= Passage given =
[Date Prev][Date Next][Thread Prev][Thread Next][Date Index][Thread Index]

Re: [syndication] Re: Translate non-structured documents into Xml RSS format



iPal uses a homegrown scraper which handles about 8000 sites/day. The breakage is something on the order of 2-3 per month, so it's not the huge number you might expect.

And yes, it's a set of monstrous perl regexps. We have also built a java tool which lets non-techs figure out the regexp for a site by letting them select portions of a rendered html page. This is an internal tool at the moment however...

-s
--
Steve Dossick
Founder and Chief Architect
iPal, Inc.
310-578-8331 (voice)
310-578-8336 (fax)


On Tuesday, September 26, 2000, at 11:55 AM, Ian Davis wrote:


On Monday, September 25, 2000, 10:45:19 PM, Jeff wrote:

> I think that Ben is asking for an HTML scraper. They
> generally use some obscenely complex Perl regular
> expressions to extract the relevant headlines from
> a page. The expressions are specific to the page.

> I know that Ian over at Internet Alchemy runs one.
I do run one still, although I don't maintain it as much as I should.

> I'm not a big fan of scraping -- it seems to be
> fragile and error-prone -- if the site changes
> its format the regular expressions could break.
Scrapers can be fragile, but the breakage is not as high as you might
think. Many sites use them. I believe Moreover uses WebMethods to
create their large set of feeds.

Ian

= Given information =

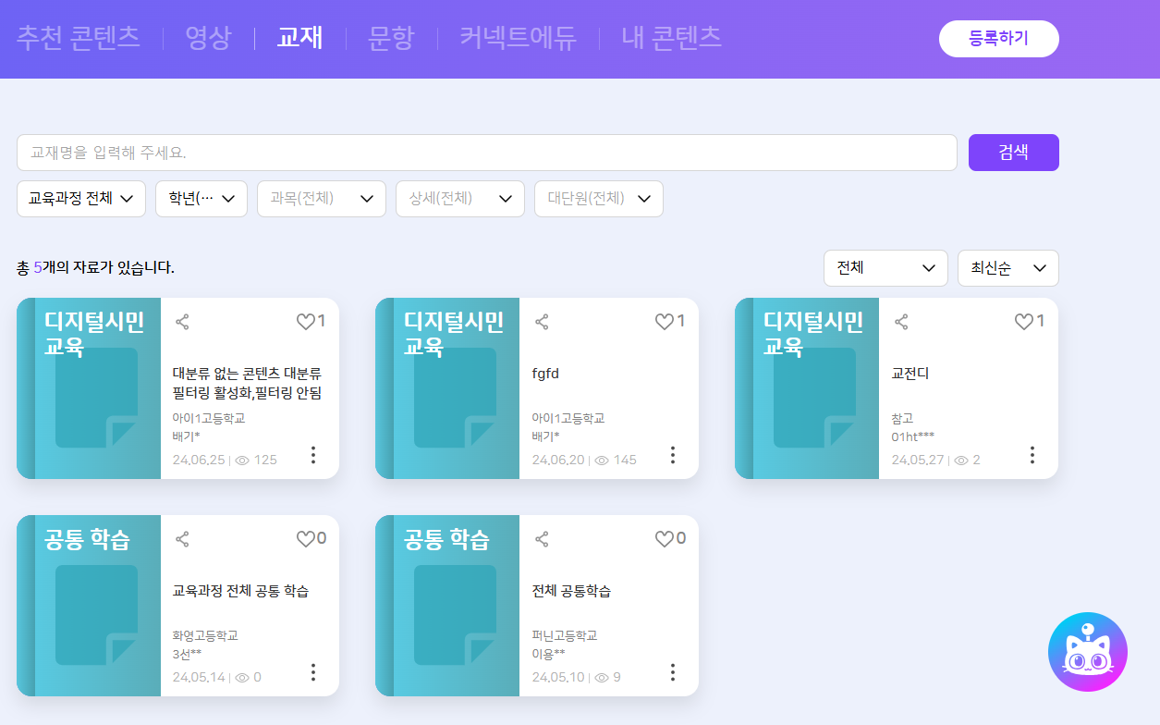Toggle heart on '전체 공통학습' card
The width and height of the screenshot is (1160, 725).
click(x=665, y=539)
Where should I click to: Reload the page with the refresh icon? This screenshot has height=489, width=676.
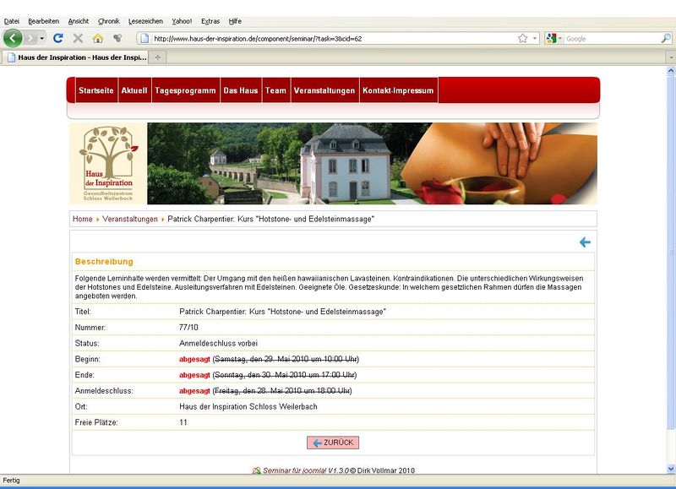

= Directions for this task =
Rewrite the mailing-list thread from "Re: [syndication] Re: Translate" to "310-578-8331 (voice)", replacing "homegrown" with "custom".

= Problem solution =
Re: [syndication] Re: Translate non-structured documents into Xml RSS format



iPal uses a custom scraper which handles about 8000 sites/day. The breakage is something on the order of 2-3 per month, so it's not the huge number you might expect.

And yes, it's a set of monstrous perl regexps. We have also built a java tool which lets non-techs figure out the regexp for a site by letting them select portions of a rendered html page. This is an internal tool at the moment however...

-s
--
Steve Dossick
Founder and Chief Architect
iPal, Inc.
310-578-8331 (voice)